> _Task to complete_:
List every line of the material below that contains the string "tool". Matches are case-sensitive.

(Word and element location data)
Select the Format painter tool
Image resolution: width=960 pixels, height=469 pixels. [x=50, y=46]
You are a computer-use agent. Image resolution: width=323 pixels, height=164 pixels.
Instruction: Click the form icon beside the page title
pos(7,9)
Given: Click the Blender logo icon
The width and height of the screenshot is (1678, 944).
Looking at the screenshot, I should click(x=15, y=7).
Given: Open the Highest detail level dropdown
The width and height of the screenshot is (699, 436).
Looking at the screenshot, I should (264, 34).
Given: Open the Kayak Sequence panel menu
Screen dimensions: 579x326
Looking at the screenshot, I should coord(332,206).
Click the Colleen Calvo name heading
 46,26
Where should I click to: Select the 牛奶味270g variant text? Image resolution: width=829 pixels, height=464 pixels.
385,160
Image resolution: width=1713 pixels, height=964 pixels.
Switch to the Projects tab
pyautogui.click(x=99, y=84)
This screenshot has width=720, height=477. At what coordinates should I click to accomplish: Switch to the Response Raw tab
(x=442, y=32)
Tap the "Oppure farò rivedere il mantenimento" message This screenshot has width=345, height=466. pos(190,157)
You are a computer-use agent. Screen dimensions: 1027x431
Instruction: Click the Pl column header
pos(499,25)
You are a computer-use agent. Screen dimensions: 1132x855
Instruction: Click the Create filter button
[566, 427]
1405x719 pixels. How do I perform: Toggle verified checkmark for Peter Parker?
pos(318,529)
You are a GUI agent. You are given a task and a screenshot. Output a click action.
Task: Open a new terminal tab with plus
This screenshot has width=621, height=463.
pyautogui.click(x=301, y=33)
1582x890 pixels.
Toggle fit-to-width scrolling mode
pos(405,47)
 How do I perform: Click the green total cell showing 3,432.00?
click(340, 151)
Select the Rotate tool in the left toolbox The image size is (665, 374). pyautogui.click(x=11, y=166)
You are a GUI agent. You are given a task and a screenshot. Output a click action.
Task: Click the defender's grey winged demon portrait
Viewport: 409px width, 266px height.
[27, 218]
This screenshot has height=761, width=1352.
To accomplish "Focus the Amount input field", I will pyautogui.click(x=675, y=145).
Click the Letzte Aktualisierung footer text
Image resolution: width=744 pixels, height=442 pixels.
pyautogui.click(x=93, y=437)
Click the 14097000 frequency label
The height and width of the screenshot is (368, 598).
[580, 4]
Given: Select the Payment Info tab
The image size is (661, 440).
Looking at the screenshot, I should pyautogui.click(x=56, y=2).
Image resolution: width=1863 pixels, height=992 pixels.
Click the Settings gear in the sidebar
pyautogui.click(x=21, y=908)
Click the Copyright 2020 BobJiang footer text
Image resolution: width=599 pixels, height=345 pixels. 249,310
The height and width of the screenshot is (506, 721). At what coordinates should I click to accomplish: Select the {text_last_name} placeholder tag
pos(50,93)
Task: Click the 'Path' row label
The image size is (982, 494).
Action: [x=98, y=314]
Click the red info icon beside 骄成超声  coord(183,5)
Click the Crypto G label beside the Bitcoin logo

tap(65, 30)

> _Finished task_:
Select the Format painter tool
Select the Rotate tool in the left toolbox The image size is (665, 374). pyautogui.click(x=11, y=166)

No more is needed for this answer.